- Hosted by: Maciej Dowbor Katarzyna Kępka
- Judges: Joanna Liszowska Michał Malitowski Krystyna Mazurówna Alan Anders

Release
- Original network: Polsat (also Polsat HD

Season chronology
- ← Previous Season 1

= Got To Dance – Tylko Taniec season 2 =

The second season of Got to Dance - Tylko Taniec will begin in September 2012 Polsat. Dancers compete to win PLN 100,000.
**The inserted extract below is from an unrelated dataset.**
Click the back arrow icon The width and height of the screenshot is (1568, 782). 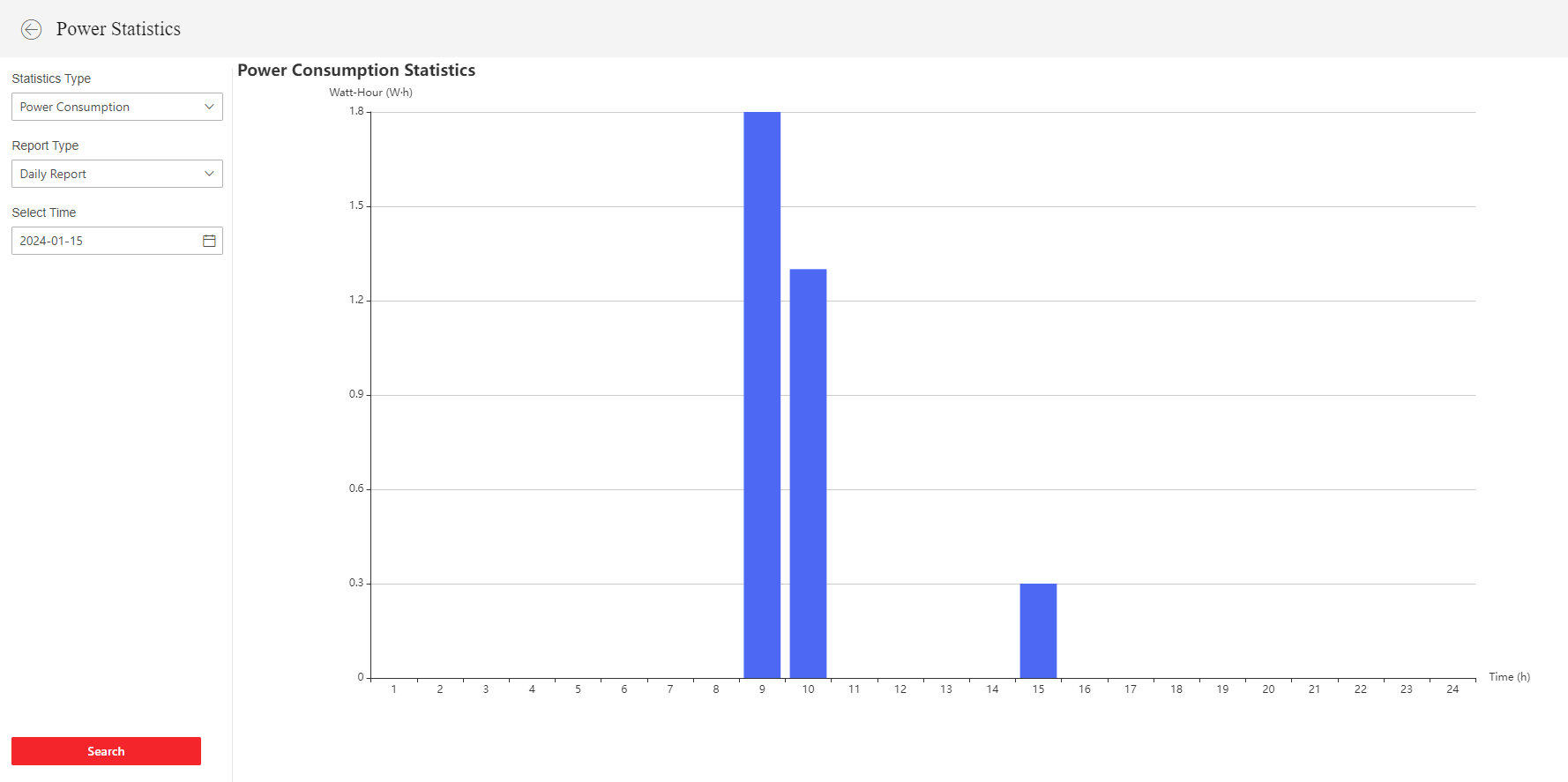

The show airs on Polsat, also in HD, and is hosted by Maciej Dowbor, and Katarzyna Kępka The prize money is currently 100,000 PLN for the winning act.

==Auditions==
Every contestant had to perform on precasting. Then after moving on dancers were allowed to dance in front of show judges, who picked 30 finalists after all auditions.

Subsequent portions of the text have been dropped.